>>>>>

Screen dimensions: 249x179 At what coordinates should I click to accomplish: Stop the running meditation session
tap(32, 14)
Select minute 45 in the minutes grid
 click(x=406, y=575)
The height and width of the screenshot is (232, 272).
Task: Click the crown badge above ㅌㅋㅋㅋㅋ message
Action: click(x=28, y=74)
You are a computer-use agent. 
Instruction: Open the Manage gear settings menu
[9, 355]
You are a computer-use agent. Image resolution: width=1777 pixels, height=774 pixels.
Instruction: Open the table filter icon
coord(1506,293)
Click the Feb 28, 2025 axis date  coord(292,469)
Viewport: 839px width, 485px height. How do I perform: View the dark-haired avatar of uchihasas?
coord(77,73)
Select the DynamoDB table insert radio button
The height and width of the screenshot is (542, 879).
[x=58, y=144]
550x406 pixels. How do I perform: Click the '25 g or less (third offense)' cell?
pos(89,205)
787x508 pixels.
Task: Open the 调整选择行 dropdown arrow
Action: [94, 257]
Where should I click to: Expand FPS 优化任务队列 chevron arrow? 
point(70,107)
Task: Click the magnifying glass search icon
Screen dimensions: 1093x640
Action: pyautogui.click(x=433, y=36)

<<<<<

With the line containing "550x406 pixels. How" as the first and the last line of the records as the final one, print exactly the lines in that span.

Written answer ->
550x406 pixels. How do I perform: Click the '25 g or less (third offense)' cell?
pos(89,205)
787x508 pixels.
Task: Open the 调整选择行 dropdown arrow
Action: [94, 257]
Where should I click to: Expand FPS 优化任务队列 chevron arrow? 
point(70,107)
Task: Click the magnifying glass search icon
Screen dimensions: 1093x640
Action: pyautogui.click(x=433, y=36)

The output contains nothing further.